Have you actually installed any "source" rpms or "debuginfo" packages?
A few times. I have also rebuilt SRPMS from Fedora to run on RHEL/CentOS. Thank goodness I don't have RHEL/CentOS to deal with anymore. My opinion on those guys is rather harsh.
Additionally, one must understand that updating everything from "testing" comes with a degree of risk.
In my experience, not much. Fedora is very high quality.
In some cases the reason for a package being in "testing" is to fix issues which have been report/discovered. Sometimes, yes rarely, the test package may not fix the issue but break something else.
Haven't seen it, but no doubt it sometime occurs.
On systems I care about I only update from "testing" selectively.
Hi Ed,
Me? Yes and no.
On my customer's machines, I never use the testing repos.

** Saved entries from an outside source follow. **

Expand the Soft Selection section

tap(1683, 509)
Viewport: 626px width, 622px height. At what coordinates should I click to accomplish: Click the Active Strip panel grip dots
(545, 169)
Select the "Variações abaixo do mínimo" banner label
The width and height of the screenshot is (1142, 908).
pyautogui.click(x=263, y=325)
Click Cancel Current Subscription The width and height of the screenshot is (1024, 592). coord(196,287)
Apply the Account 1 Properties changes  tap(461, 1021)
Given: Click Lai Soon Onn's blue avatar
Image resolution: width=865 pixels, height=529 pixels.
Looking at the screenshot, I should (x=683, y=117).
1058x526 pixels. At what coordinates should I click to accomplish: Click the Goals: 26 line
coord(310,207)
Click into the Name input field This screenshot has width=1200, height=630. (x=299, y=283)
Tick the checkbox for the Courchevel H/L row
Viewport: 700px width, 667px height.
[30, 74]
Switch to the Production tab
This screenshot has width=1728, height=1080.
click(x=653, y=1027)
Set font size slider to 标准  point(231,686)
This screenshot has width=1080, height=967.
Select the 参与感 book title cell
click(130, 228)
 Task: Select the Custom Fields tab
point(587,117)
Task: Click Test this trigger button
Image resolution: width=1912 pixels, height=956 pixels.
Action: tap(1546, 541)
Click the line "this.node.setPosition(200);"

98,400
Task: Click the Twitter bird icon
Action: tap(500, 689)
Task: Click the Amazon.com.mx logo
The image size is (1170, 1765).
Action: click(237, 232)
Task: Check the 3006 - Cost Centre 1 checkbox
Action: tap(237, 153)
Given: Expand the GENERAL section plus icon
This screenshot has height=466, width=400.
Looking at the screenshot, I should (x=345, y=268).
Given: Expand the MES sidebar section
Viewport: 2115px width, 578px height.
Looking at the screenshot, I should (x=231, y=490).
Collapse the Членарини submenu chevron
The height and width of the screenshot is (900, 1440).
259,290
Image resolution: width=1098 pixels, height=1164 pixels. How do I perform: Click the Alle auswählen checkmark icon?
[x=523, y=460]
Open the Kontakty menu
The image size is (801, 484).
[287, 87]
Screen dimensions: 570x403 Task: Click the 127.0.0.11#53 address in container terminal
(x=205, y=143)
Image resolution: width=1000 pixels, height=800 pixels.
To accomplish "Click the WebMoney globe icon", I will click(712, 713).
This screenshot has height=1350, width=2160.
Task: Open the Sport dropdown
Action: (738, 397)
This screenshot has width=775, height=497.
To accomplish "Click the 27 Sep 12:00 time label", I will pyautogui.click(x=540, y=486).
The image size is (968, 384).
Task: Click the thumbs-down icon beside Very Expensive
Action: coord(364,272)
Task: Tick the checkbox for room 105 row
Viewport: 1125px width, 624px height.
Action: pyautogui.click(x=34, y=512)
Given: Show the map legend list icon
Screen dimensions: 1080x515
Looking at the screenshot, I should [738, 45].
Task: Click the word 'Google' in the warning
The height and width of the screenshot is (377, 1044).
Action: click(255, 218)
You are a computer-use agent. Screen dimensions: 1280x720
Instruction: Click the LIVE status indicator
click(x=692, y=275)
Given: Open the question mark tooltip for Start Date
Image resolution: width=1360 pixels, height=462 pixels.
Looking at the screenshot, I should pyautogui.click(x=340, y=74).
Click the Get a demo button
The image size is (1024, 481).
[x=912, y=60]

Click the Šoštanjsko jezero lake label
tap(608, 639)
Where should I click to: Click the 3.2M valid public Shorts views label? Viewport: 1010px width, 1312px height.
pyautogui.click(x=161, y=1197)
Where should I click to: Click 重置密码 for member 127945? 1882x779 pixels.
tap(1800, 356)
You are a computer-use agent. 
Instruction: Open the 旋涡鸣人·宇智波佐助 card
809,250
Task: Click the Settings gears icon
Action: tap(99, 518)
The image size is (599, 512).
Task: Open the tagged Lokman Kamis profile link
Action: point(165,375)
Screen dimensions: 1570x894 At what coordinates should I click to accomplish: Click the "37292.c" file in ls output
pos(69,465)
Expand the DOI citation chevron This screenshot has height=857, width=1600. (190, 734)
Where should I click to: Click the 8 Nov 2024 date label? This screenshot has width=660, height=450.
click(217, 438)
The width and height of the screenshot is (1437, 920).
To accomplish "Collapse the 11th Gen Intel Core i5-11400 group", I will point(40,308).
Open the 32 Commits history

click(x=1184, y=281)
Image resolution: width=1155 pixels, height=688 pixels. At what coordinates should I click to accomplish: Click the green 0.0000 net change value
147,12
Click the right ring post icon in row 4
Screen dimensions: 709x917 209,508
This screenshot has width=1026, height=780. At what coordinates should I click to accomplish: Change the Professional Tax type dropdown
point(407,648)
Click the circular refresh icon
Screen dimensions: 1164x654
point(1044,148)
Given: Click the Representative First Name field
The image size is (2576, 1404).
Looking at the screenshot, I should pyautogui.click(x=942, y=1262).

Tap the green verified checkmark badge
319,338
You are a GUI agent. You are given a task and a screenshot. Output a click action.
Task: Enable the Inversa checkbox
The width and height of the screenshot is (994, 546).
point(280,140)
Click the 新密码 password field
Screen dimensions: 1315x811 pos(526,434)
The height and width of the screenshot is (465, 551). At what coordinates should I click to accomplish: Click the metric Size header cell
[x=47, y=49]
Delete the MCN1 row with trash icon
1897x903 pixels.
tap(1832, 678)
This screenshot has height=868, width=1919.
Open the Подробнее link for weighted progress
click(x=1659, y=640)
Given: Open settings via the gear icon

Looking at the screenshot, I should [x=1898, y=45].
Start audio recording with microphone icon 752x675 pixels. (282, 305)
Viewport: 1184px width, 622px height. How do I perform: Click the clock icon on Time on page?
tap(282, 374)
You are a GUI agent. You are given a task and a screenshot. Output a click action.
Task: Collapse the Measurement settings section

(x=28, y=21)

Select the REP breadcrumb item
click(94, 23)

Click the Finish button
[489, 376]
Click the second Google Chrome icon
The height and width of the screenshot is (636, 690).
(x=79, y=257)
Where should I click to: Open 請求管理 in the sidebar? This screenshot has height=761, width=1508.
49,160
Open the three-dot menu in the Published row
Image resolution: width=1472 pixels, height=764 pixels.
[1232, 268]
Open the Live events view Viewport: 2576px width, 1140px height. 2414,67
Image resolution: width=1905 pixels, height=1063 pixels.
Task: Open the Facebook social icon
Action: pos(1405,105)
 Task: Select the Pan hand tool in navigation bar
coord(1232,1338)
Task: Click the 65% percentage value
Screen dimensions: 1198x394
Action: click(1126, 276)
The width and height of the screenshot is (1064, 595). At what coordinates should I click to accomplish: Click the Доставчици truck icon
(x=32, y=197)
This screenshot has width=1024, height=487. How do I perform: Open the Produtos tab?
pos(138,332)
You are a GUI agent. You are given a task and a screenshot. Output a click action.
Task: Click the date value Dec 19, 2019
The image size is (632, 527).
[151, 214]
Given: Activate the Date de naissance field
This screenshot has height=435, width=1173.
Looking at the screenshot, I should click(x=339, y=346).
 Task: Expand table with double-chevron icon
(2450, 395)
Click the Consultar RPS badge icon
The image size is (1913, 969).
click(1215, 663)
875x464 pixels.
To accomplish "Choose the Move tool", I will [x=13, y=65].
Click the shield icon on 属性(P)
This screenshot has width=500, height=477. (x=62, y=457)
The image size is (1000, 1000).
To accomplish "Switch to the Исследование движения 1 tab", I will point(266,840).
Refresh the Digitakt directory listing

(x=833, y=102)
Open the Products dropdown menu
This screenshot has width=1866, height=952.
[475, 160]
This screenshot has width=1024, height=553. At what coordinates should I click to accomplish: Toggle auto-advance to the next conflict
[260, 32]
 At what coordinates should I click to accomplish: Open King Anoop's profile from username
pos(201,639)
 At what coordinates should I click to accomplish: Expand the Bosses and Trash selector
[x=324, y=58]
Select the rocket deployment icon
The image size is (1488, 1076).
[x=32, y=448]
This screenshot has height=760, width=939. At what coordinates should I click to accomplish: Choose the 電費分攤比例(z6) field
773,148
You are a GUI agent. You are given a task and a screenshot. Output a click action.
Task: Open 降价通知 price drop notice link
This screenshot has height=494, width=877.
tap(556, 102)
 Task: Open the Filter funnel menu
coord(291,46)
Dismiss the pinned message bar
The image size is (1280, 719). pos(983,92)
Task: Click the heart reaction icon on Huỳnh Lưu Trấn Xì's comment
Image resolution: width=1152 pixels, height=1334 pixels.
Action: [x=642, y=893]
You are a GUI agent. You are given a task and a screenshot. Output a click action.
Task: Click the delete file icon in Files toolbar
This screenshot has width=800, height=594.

On my machine, I always want to know what is in the pipeline, so I enable them all.
The downside is that you have to be careful what repo's you have installed. I clean out all repos I am not using. If in doubt, I do the dnf list with only that repo enabled to see what I am using from it. I have found a bunch of zeros too. As you said "unnecessarily broad". Pruning repo helps that.
And since most of my work comes from Windows, I find the testing versions from Fedroa to be a bazillion times more reliable that anything from M$. Fedora's testing versions hardly ever goof anything. And when they do, they are ridiculously easy to handle: "dnf downgrade" is your friend.